Niobium halides of form Nb₃X₈ (X=Cl or Br) are cluster-based, 2D materials that exhibit an antiferromagnetic to non-magnetic transition. In Nb₃Cl₈, the loss of magnetic order occurs below 90 K and has been coupled to a layer re-stacking from a 2-layer (α-phase) to 6-layer (β-phase) unit cell. The transition temperature, however, depends strongly on composition with Nb₃Br₈ transitioning at 293 K. While tuning magnetic ordering temperature through composition is appealing, the layer re-stacking mechanism is not understood. Here, we used controlled-temperature cryogenic scanning transmission electron microscopy (cryo-STEM) to study the re-stacking in Nb₃Br₈ with atomic-resolution.
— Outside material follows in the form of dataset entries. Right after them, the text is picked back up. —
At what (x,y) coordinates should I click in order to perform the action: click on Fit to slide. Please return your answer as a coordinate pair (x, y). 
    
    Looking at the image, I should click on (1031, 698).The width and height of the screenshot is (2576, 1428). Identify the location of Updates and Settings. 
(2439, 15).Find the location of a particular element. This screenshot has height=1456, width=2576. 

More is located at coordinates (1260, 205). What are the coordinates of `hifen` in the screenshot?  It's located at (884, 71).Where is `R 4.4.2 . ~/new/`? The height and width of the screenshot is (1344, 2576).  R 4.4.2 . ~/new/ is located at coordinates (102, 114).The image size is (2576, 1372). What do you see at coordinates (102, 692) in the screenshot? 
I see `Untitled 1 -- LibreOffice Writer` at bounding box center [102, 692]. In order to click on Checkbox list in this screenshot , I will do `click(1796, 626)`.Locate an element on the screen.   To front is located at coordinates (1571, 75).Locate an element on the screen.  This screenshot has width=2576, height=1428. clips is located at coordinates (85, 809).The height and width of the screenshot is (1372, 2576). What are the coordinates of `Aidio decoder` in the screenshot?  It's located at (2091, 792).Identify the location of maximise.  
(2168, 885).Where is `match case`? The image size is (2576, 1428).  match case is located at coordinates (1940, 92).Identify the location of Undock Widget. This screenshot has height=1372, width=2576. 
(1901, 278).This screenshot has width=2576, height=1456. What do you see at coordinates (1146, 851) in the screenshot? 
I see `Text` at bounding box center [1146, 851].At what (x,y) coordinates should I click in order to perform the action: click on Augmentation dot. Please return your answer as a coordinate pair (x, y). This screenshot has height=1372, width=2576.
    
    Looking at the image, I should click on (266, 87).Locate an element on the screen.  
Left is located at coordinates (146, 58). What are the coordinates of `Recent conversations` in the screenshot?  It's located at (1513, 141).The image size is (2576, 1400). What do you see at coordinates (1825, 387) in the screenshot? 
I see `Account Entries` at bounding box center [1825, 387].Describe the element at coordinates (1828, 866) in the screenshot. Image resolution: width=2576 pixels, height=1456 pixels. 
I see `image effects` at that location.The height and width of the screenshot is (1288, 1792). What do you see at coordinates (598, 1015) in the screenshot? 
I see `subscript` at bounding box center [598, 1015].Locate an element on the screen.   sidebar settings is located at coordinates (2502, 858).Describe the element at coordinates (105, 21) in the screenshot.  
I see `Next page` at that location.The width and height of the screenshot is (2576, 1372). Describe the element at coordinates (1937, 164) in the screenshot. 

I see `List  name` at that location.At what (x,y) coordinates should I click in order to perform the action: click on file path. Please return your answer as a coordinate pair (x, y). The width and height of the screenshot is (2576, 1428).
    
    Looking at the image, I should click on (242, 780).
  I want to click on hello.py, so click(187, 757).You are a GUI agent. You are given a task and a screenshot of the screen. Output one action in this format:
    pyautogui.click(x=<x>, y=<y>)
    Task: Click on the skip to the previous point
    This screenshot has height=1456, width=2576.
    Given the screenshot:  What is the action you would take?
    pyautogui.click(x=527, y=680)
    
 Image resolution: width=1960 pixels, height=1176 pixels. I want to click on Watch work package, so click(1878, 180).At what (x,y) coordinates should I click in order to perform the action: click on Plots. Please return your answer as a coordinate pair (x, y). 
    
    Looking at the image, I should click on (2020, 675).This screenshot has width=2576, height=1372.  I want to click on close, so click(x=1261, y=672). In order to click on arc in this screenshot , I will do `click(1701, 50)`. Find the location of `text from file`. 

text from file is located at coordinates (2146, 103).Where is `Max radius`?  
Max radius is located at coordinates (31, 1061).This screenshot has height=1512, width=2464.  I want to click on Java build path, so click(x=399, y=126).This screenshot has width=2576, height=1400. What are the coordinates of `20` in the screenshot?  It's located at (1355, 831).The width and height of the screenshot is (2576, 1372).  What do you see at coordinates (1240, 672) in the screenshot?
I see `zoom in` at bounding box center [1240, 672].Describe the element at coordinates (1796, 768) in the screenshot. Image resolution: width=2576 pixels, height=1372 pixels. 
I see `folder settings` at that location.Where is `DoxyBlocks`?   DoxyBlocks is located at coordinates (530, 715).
Our results reveal a reversible transformation from the α-phase to β-phase at ~250 K upon cooling and the reverse at ~425 K upon heating through a series of intermediate phases. Tracking the emergence of intermediates with electron diffraction and Multislice image simulations provides a clearer picture of favorable stacking configurations for van der Waals Nb₃X₈. Understanding these stacking changes and their effect on magnetic ordering will afford handles for materials with tailored transition temperatures.